You may not know that my husband Gary has Young Onset Parkinson’s Disease. He was diagnosed at the age of 30, just like Michael J. Fox, but without the millions of dollars.*

MJF was on the Oscar’s the other night. I didn’t watch it live, but saw several Facebook posts where people mentioned how great he looks. One person said that she wouldn’t have any idea he has Parkinson’s, if she didn’t already know. Lots of people commented on how happy they were that he was doing so well. Everyone seemed to think he looked great and couldn’t believe how well he functioned.

482cba07ffd69300dec4dd253e94b374I went and watched the clip, of course: Oscar clip.

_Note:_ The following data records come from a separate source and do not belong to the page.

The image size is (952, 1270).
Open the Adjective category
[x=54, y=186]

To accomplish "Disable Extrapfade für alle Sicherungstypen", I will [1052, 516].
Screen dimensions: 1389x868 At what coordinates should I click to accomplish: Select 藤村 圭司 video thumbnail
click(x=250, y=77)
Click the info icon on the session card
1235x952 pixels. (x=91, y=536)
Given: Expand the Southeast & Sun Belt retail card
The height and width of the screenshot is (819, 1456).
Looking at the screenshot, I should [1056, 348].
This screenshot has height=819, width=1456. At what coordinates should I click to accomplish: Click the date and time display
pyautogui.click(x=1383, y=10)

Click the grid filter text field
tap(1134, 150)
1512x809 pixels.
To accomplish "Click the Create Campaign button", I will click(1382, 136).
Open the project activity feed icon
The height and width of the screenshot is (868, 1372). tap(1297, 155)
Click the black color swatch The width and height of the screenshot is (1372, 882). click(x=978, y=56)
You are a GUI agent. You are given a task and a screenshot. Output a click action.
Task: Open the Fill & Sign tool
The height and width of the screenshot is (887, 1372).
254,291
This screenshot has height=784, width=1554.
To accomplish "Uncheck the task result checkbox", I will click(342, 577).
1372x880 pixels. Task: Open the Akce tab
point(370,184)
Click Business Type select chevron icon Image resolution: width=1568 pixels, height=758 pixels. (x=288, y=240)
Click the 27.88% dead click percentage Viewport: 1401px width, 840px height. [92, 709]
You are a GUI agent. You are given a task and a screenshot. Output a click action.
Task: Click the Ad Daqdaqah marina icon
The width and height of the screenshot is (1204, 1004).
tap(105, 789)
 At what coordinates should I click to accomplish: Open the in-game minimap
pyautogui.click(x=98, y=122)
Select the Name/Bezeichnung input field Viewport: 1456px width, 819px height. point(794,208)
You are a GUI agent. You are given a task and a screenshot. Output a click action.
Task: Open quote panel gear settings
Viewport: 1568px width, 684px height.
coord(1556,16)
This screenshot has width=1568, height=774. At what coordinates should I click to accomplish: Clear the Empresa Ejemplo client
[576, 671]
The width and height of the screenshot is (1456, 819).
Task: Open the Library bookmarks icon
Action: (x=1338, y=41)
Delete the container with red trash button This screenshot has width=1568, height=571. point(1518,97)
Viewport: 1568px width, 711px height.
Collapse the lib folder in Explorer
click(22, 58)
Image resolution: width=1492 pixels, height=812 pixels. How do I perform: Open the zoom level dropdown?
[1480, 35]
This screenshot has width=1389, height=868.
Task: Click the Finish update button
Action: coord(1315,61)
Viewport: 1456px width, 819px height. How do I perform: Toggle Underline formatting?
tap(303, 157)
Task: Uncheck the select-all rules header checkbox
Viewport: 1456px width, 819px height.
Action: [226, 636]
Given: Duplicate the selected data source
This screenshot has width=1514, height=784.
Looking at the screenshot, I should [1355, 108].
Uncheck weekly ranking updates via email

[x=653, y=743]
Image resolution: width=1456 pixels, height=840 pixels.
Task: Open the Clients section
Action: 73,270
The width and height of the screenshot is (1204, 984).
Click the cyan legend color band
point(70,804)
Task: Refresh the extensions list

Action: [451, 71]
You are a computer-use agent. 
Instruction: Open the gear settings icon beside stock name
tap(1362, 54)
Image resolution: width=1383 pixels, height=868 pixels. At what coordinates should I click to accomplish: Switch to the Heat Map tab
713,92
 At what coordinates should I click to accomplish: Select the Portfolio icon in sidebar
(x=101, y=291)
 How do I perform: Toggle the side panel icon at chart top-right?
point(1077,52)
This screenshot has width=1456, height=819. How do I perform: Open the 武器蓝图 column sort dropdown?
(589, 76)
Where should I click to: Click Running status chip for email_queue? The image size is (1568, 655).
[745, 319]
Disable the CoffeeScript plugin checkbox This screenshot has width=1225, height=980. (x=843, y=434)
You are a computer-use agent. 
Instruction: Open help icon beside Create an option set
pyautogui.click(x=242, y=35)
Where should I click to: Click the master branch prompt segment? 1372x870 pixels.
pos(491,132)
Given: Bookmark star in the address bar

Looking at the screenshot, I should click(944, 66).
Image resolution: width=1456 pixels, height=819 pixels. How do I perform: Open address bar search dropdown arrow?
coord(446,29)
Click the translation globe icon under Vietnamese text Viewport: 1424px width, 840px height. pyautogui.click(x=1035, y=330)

He does look good. He’s 25+ years out from diagnosis, and I’m so pleased that he’s able to do things like be on the Oscar’s.

At the same time, I watch him and see all the signs and symptoms of PD. Notice how he starts on the other side of the Delorean and does not actually get out of the car–he starts standing behind and out of view, because getting up and out of the car would be so difficult. Notice how his left leg doesn’t bend, how it drags when he walks. Notice his frozen left shoulder and lack of arm swing. Notice how he keeps his hands in his pockets, so he won’t display any tremor or dyskinesia. (Dyskinesia refers to the involuntary muscle movements caused by high levels of PD medications. It can sometimes look like swaying or swinging or a type of contortions.) Notice the lack of affect in his voice and his difficulty articulating.

I mean none of this to criticize MJF. Rather, I point out how much easier it is to say, “Oh, he looks great” and ignore the reality of PD. We’d like to pretend we don’t see the symptoms, that everything is fine, that modern medicine is miraculous. (It is miraculous–thank the gods for modern medicine. And yet.) We’d like to pretend that PD is nothing more than a bit of a hand tremor. We’d like to ignore the lived reality of it, because it’s easier not to know.

I know the cost he pays for this kind of appearance. I imagine how carefully they arranged his medications to make sure he was optimally dosed with levodopa/carbidopa for this precise moment on stage. Not too much. Not too little. How much antidepressant? How much anti-anxiety meds? How much pain killer or other stimulants?

Those of us who live with Parkinson’s know its symptoms encompass all areas of life and can’t be shrugged away so easily with a glossy coating of Oscar gold.

I hope MJF is doing well. I hope we continue to find new therapies and medicines. I hope.

I hope.


*That’s a joke I make often, but it’s also a statement full of rue. Millions of dollars help. With millions of dollars, you can get the best therapies, the best medicines, the best home health aid. With millions of dollars, I would be able to stay home and make sure Gary takes all his meds on time. Make sure he gets to his doctor’s appointments. Make more doctors appointments, for things like regular physical therapy. Join the Y and get him to the PD Rock Steady boxing class or other therapies on a regular basis. But. We don’t have millions of dollars, so we do the best we can.